*EXERCISE INSTRUCTIONS:*
Could you write out the records word for word, starting at the line that contains "Task: Open query A help icon" and ending at the end of the records, without including the pictures?

*EXERCISE MATERIAL:*
• • • •
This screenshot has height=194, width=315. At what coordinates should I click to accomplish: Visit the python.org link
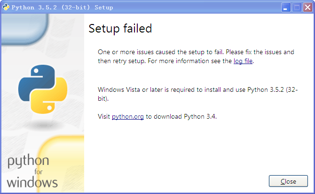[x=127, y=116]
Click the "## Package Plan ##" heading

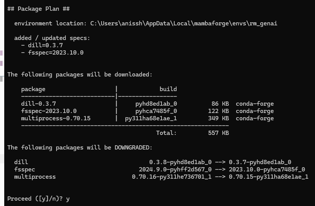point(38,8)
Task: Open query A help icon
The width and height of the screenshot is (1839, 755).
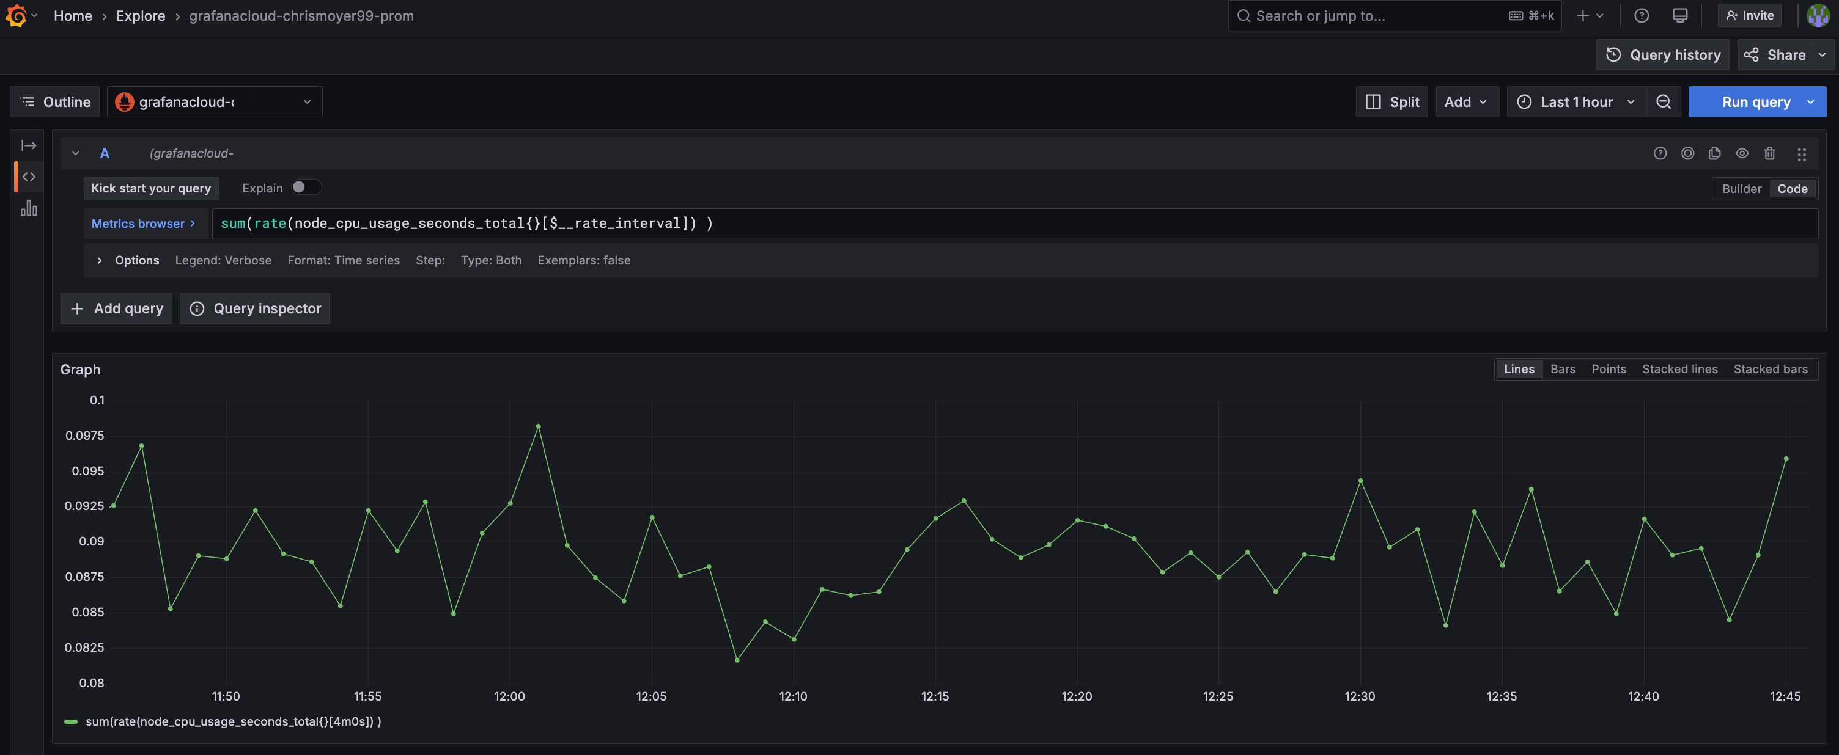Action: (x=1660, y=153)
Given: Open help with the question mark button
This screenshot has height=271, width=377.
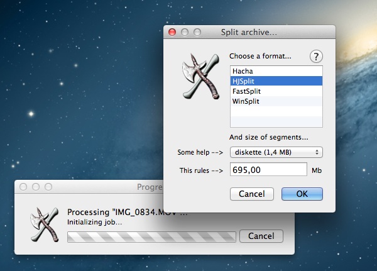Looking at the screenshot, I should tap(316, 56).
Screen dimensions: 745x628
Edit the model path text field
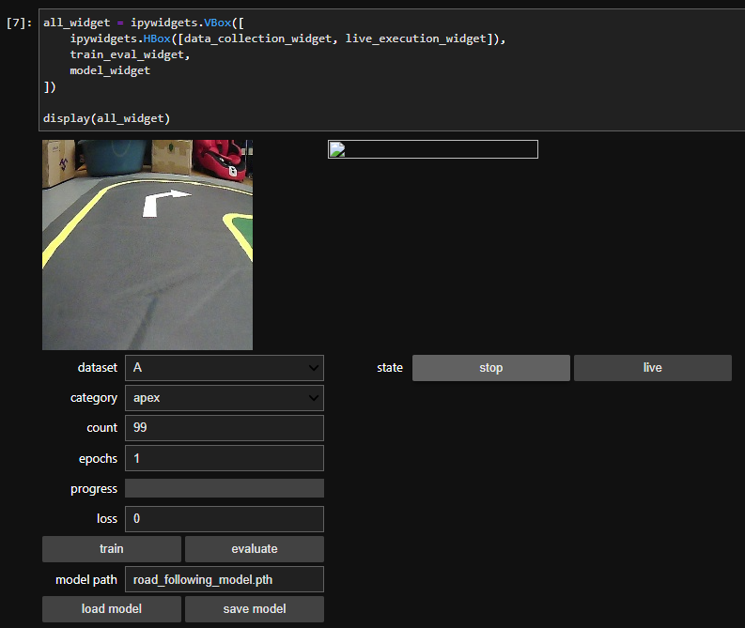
• • • •
*OUTPUT:*
Task: Open query A help icon
The width and height of the screenshot is (1839, 755).
Action: (x=1660, y=153)
Given: Open help with the question mark button
This screenshot has height=271, width=377.
Looking at the screenshot, I should tap(316, 56).
Screen dimensions: 745x628
Edit the model path text field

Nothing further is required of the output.